→ **PROBLEM STATEMENT**
Pick out the lines below with "will" and list them.

→ **MATERIAL SHOWN**
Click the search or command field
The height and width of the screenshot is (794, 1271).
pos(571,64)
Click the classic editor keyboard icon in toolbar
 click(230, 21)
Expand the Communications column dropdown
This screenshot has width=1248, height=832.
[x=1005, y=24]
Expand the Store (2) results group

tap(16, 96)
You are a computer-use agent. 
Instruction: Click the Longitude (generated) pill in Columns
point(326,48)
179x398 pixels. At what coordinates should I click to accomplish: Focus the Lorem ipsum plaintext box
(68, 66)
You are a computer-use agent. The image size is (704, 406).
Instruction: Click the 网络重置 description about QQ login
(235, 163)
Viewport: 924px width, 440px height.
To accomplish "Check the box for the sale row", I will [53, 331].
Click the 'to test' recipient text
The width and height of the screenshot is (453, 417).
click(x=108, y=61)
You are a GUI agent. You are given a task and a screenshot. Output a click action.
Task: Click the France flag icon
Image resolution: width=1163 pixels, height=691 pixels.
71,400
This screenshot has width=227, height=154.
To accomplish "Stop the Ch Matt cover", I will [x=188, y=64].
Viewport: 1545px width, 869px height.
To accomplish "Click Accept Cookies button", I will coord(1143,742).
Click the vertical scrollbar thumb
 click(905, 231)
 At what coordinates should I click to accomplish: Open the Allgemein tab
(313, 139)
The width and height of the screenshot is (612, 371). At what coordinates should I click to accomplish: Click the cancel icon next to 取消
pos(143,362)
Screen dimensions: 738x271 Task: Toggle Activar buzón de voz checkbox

→ **FINAL ANSWER**
To accomplish "Check the box for the sale row", I will [53, 331].
To accomplish "Stop the Ch Matt cover", I will [x=188, y=64].
To accomplish "Click Accept Cookies button", I will coord(1143,742).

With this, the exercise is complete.